**PROBLEM DESCRIPTION**
From first line to last, print the records exactly, but leave out the pictures.
═══ DATASET RECORDS
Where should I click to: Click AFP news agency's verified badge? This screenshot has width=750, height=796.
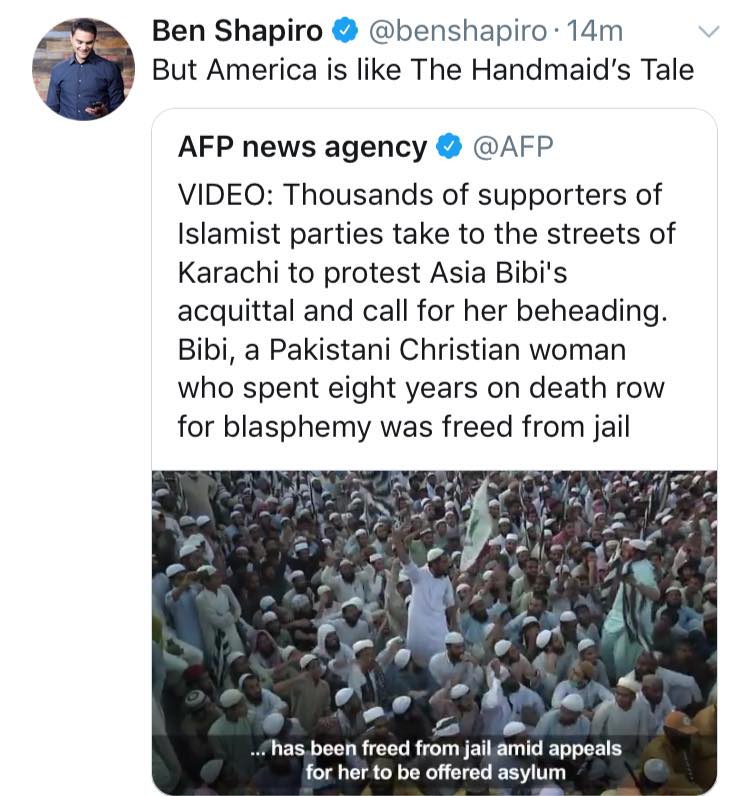449,147
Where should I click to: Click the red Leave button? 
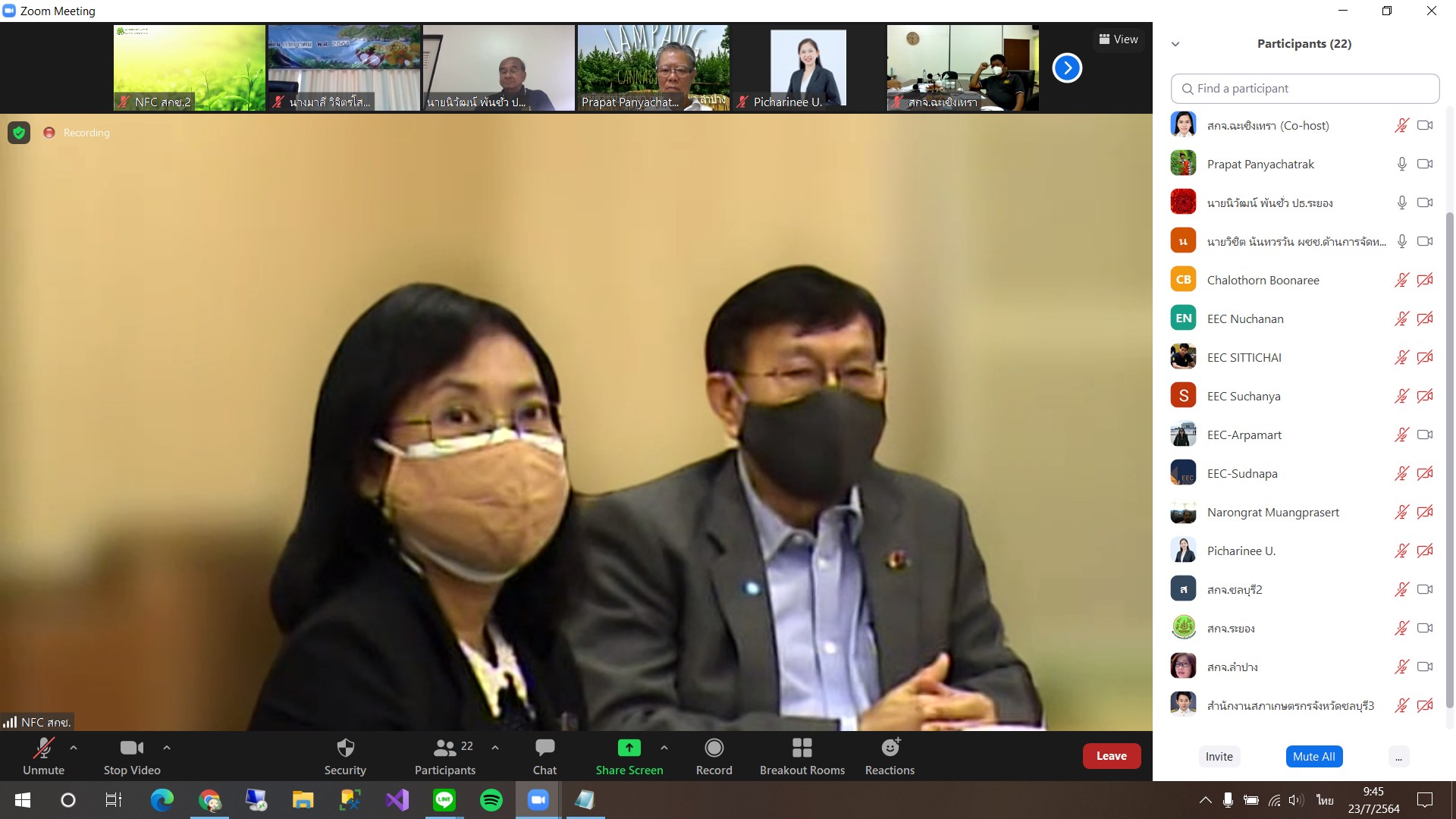tap(1112, 756)
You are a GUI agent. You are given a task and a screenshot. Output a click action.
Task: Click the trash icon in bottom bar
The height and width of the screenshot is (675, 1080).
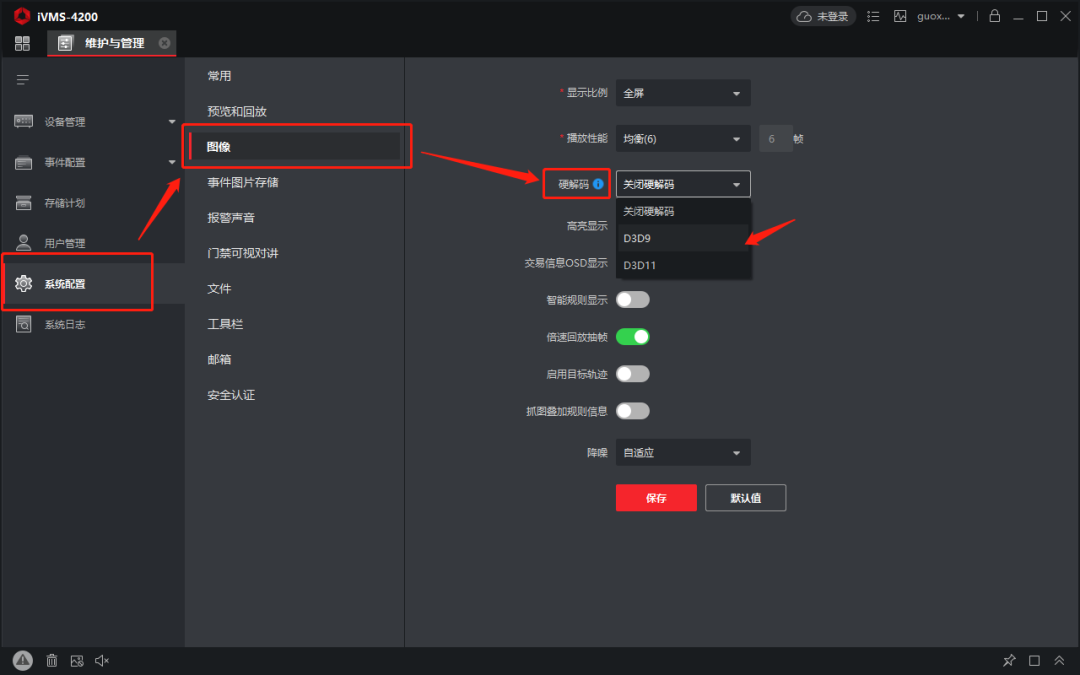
══════
**WORKED SOLUTION**
Where should I click to: Click AFP news agency's verified badge? This screenshot has width=750, height=796.
449,147
Where should I click to: Click the red Leave button? 
tap(1112, 756)
You are a GUI agent. You are given a task and a screenshot. Output a click action.
Task: Click the trash icon in bottom bar
The height and width of the screenshot is (675, 1080).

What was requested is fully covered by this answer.